Startup Spotlight: Boatyard delivers 'boater happiness' with a click

Name: Boatyard

Headquarters: Fort Lauderdale

Concept: Boatyard delivers boater happiness on-demand. Boat owners can now order fuel delivery, boat washing and any other service they need with a few clicks on their mobile device.

Story: Boatyard was incubated as a peer-to-peer boat rental platform as part of the inaugural accelerator class at Venture Hive. While building out the platform, Nathan Heber (pictured above) heard over and over again about the pains that boat owners had to endure. It wasn’t until months after demo day, right before taking final delivery of the Boatyard platform, that Heber had his “aha moment” and Boatyard changed course.

“We set our sights on a giant white space in the boat services market. The reason Boatyard exists is to deliver happiness to the boating community,” said Heber, who continued to grow the company at Thesis Ventures’ Fort Lauderdale studios.

“We knew so many people who weren’t using their boats because they didn’t want to deal with the hassle of maintenance, cleaning or taking the ride to the fuel dock,” Heber said. Some couldn’t find a good mechanic or enough free time to keep their boats seaworthy, while others shared horror stories about their experiences with unqualified and unreliable service providers. Said Heber: “We knew there had to be a better way, so we built one.”

Launched: Dec. 1, 2014


Management team: Nathan Heber, CEO, founder; Matias Penela, chief technology officer; Christian Romer, chief creative officer; Richard Smith, director of operations; John Robinson, community manager.

Financing: $25,000 grant from Miami-Dade County/Venture Hive. Raised a $250,000 seed round in September 2014 funded by Thesis Ventures. Currently raising a seed round of $500,000.

Recent milestones: Over the company’s first six months, gross revenues have increased at a compound monthly growth rate of 56 percent, with month-over-month growth of 89 percent in May. Recently partnered with the fast-growing boat-sharing marketplace Boatbound to provide its boat owners with Boatyard services, including refueling and cleaning. Named “Top Product of 2015” by Boating Industry Magazine. Featured on TechCrunch Radio Pitch-Off on May 26 and on ProductHunt on June 9.

Biggest startup challenge: Finding employee talent that is passionate about delivering the highest levels of customer service.

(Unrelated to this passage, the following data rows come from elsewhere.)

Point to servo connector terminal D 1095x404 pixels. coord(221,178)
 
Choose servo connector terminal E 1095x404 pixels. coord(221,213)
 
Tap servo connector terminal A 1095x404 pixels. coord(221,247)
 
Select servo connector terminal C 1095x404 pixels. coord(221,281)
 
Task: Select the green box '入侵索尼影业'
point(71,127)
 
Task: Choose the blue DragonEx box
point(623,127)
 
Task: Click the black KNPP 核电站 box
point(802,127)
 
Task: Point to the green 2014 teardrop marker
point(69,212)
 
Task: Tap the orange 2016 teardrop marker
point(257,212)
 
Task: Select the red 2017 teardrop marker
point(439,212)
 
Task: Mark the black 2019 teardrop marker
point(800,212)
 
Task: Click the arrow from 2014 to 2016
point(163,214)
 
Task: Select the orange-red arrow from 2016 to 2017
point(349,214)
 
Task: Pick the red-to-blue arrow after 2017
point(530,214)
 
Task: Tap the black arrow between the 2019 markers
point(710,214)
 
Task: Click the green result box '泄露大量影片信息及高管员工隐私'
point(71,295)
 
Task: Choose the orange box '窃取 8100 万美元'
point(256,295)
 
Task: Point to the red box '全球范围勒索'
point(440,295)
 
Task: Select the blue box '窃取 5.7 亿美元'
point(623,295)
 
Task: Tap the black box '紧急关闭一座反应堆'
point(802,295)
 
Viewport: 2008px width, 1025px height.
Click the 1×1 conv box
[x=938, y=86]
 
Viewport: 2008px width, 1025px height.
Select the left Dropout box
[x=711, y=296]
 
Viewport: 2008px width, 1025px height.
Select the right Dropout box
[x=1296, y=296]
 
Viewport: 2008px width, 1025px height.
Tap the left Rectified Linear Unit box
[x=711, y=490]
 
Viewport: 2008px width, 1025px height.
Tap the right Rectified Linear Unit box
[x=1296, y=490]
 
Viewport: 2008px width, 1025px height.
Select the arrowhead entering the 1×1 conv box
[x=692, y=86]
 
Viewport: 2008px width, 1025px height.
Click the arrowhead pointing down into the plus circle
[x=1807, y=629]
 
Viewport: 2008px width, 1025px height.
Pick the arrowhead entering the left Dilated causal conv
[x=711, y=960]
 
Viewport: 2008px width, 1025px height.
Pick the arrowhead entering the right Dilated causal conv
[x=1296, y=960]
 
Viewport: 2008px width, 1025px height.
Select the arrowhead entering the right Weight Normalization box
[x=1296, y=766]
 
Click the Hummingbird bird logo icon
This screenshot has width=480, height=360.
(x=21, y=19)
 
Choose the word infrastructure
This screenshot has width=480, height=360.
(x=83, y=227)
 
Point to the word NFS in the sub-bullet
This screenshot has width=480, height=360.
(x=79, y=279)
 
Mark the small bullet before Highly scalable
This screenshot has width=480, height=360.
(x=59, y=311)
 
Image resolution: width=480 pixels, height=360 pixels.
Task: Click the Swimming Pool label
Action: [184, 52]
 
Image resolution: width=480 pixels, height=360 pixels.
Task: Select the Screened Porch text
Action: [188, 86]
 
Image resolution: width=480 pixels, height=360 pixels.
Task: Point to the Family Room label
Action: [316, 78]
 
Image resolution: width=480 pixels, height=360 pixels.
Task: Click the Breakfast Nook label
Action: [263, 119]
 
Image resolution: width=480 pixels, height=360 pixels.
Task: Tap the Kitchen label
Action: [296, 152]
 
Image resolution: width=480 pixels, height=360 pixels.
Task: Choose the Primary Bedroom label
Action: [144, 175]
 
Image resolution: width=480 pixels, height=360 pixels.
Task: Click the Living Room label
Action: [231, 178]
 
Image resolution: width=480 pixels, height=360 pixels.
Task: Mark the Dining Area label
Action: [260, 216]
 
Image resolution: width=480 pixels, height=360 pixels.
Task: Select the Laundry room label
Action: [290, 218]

Next steps: Crafting new strategic partnerships, scaling the business to additional boating markets and adding new product offerings.

Strategy for next steps: Building out new features for users and vendor partners and expanding business development efforts in key markets. Features include geo-targeting and advanced customer service capabilities for servicing its vendors, Heber said. “Like we are doing with Boatbound, we are working on partnerships with broker-dealers and technology companies in the marine industry to expand our user base and scale the business.”

Advisor’s view: “Nathan Heber has a killer blend of deep passion for the domain, big vision, in the weeds tenacity, operational know-how, and a great sensibility for customer service. He understands his brand’s voice very, very well,” said Jon Vanhala of Crossfade Partners and a board member, investor and advisor for Boatyard.

He has advised Heber that great partnerships drive mutual value. “Put your empathy hat on and identify real ways to add true value to your target partners before you can expect them to do business with you or care about your needs. Look to turn your perceived competition into collaborators where it makes sense,” Vanhala said.

“We are also constantly white-boarding and brainstorming expanded product offerings in software and hardware that fit the criteria of 1) make boater's lives better … and 2) help “all boats rise” in the industry — sorry, couldn't help that one,” Vanhala said. “Boatyard turns the age old boating joke on its head such that now the two best days in a boat owner’s life are the day they buy it, and the day they join Boatyard.”